Your CTEM Program Is Probably Ignoring MCP. Here’s How to Fix It

Model Context Protocol (MCP) has quietly become the connective tissue for agentic AI, allowing developers to plug large‑language models into custom workflows. While this accelerates productivity, it also creates a shadow AI layer that bypasses traditional software‑risk controls. Unlike conventional dependencies, MCP servers and configuration files often sit on developer workstations, pulled from public registries without formal vetting, making them invisible to existing asset inventories. This lack of visibility mirrors the early days of shadow IT, where unchecked tools introduced supply‑chain and credential‑theft vectors that security teams struggled to detect.

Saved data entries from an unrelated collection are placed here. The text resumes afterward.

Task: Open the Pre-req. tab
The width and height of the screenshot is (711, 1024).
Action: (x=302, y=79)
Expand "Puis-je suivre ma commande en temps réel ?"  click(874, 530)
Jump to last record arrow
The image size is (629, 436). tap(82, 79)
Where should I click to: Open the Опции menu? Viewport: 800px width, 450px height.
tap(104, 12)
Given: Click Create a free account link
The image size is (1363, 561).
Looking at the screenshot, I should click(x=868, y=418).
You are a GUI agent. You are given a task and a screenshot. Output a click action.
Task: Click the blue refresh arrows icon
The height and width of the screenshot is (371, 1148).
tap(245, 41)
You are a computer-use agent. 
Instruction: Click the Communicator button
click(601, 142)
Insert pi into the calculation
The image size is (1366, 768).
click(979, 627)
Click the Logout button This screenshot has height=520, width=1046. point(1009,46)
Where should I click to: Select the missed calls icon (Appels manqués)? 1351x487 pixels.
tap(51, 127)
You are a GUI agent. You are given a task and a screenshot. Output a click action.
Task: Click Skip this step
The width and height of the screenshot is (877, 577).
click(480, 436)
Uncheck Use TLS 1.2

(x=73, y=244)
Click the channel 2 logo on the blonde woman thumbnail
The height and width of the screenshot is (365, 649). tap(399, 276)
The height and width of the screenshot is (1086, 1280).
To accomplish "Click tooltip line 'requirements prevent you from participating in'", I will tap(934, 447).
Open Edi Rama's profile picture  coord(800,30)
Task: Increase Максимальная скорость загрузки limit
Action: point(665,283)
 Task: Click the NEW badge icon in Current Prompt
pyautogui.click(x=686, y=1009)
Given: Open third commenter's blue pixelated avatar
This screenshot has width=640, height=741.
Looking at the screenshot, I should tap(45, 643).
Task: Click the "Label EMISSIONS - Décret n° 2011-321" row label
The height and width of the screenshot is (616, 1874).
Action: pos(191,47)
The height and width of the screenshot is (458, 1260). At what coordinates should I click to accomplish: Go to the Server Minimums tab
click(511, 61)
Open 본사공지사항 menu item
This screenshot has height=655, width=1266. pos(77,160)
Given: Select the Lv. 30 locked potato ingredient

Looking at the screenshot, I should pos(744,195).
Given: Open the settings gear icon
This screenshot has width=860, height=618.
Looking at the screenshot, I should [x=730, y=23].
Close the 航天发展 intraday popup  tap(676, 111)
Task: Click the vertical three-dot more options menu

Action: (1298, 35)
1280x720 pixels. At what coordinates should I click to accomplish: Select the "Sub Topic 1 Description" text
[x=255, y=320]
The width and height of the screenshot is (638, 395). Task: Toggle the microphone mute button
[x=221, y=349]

Recent incidents illustrate the urgency. In 2025, a malicious npm package named postmark‑mcp masqueraded as a legitimate integration tool, amassing 1,500 weekly downloads before a single malicious version exfiltrated emails from roughly 300 organizations. Parallel research uncovered hard‑coded API keys for services like OpenAI, Stripe, and AWS leaking into public repositories, enabling rapid fraudulent cloud charges. Moreover, two critical CVEs—CVE‑2025‑6514 and CVE‑2025‑49596—demonstrated that a compromised MCP connection can grant attackers remote code execution and full system control. These examples show that MCP magnifies classic vulnerabilities, turning them into AI‑specific threats that bypass traditional detection mechanisms.

Integrating MCP risk into a Continuous Threat Exposure Management (CTEM) program offers a pragmatic remedy. CTEM’s five‑phase workflow—scoping, discovery, prioritization, validation, and mobilization—can be extended to inventory MCP servers, monitor configuration drift, and assess the impact of exposed credentials. By scoring exposures based on potential attacker impact rather than sheer volume, security teams can focus on high‑risk agents with elevated privileges. Effective mobilization also requires close collaboration with engineering, translating technical findings into actionable tickets that developers can address without slowing innovation. As AI tooling becomes foundational, treating MCP as a first‑class asset within CTEM is essential for maintaining a resilient security posture.